Parallax Scrolling Sites

  • With a little bit of extra coding that tests the position of the viewport in relation to the top of the web page, you can create engaging animations called parallax scrolling sites:
  • http://www.dangersoffracking.com/

Responsive Web Sites

  • One of the most important evolutions in web page design is that of responsive web sites. Responsive pages query the width of the browser window and change the layout of the page depending on whether it is viewed on a smartphone, tablet, laptop or desktop computer display.
  • Example: the World Wildlife Fund website.
    http://www.WorldWildLife.org/

Desktop

Smartphone

Tablet

Conventions

  • Conventions are concepts that don’t need to be explained to anyone, because (in theory) they should already be able to understand them. Internet Web pages make use of various conventions that go without saying, so I’ll say them anyway.
  • The most successful sites incorporate their navigation grids along the top and left margins.

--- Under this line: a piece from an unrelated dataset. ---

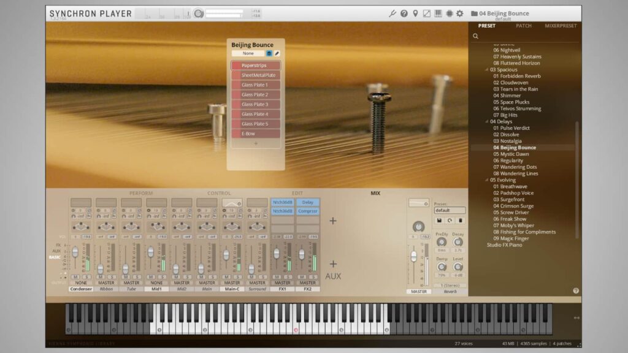Collapse the 04 Delays preset folder

point(487,121)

Why? Millions of people all around the world use different sized monitors. Web pages begin loading from the top-left corner, so if the navigation grid is placed on the right side or along the bottom, visitors with older, smaller monitors might not be able to navigate within the Web site, or they might have to scroll every time they need to change pages.
  • It’s rather common to see navigation grids arranged along the top and left edges, but they’re like that for a reason. As an example, take a look at the Apple website: http://www.apple.com/
  • Notice the navigation bar along the top of the Apple.com Web site. It is based on the metaphor of the index tabs. In a metal filing cabinet, you pull out a drawer and inside are horizontally stacked folders; only the little index tabs along the tops of the folders are visible. You grab a folder from its index tab, pull it up and it’s open.
  • On Apple.com (and others) a row of index tabs across the top are really links to other parts of the Web site. When you click on an index tab, the reality is that the browser downloads and displays another page, but the illusion is that the page comes to the front of the stack. The index tab appears in a different color to let the visitor know what part of the Web site they are viewing. This convention enables people to intuitively grasp this new technology because they are already familiar with filing cabinets. It also enables visitors to understand the scale of the site, and to keep track of where they’ve been and what they’ve yet to see.
  • Another conventional technique used in Web sites is to repeat the site’s logo on the top left corner of every page in the site, and to link the logos to the site’s home page, the first page visitors go to when they type the site’s URL. The reason for this has to do with the popularity of search engines like Google and Yahoo.
  • Typing in a search term in a search engine displays a list of results, which could potentially take visitors to pages buried deep within the destination Web site’s hierarchy. Clicking on the logo in the top-left corner enables visitors to find their way around the site, by quickly going back to its home page.
  • For example, let’s say Google took you to this page in CNN.com. A glance at the index tab navigation bar along the top reveals you are in the Politics section, but a quick click on the CNN logo on the top-left corner of the page takes you back to CNN’s home page.
  • Perhaps you might be asked to work on Web sites one day. With the explosive growth of the Internet, the Web is touching all areas of advertising, newspaper and magazine publishing, news Web site publishing, public relations and streaming video production.
  • It’s almost mandatory nowadays for an entrant into these fields to possess skills in web design. Successful candidates will build their skills by reading books, taking workshops and learning as much as they can. Knowledge is what separates the successful candidate from his or her peers.